━━ Text segment ━━

OS Level Latency Optimization on Forex Systems

Published in

Swissquote Tech Blog

12 min readNov 27, 2020

Hi, I’m Raphaël, a Senior System Engineer at Swissquote working in our SRE team.

I will present the result of my work on optimizing the GNU/Linux System to reduce jitter/latency on our Forex Trading applications as well as the JVM choice and configuration.

The scope of the project was to find a setup to optimize critical Forex application CPU/Memory response times by manipulating the app itself, the BIOS, the kernel and the OS configurations.

I will walk you through the various benchmarks and experiments I did to get this result. Keep in mind that this will cover only CPU/Memory optimization and has consequences on the rest of the system, I will cover those at the end of the article

What we were able to achieve (TL;DR)

Results represent the max peak jitter time and the summary is based on the hiccups* of the JVM

Overall winner: Max Jitter reduced by a factor of 38 Using an Optimized OS & Zing v11 LTS JVM

*hiccups measurement definition; it measures how long it takes a separate application thread to do absolutely nothing

Thanks to: Cédric Munger , Gwenaël Yap and Unix team for their help and integration tests.

For the whole technical part please see this github repo.

Objectives

We needed to guarantee to a high degree that jitter will not severely impact our Forex applications.

The first vector is CPU & Memory latency. For every modification I ran tests and benchmarks to determine its impact on the underlying system.

━━━
━━ Dataset content ━━

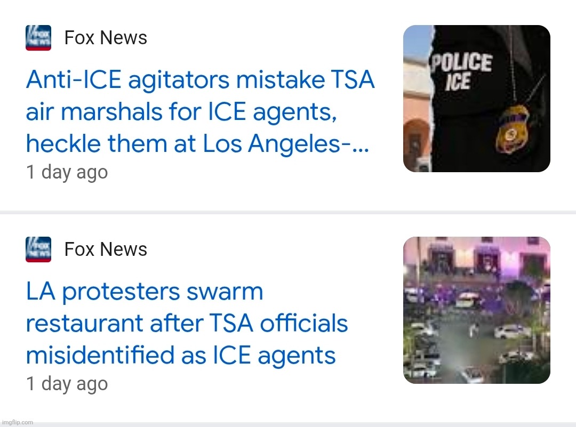Click the "restaurant after TSA officials" headline line

187,324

━━━

### [Goal]
Can you reproduce, word for word, the stretch of the Forex latency article from "Published in" through "choice and configuration."? Rely only on the Forex latency article for what comes next.

### [Finished answer]
Published in

Swissquote Tech Blog

12 min readNov 27, 2020

Hi, I’m Raphaël, a Senior System Engineer at Swissquote working in our SRE team.

I will present the result of my work on optimizing the GNU/Linux System to reduce jitter/latency on our Forex Trading applications as well as the JVM choice and configuration.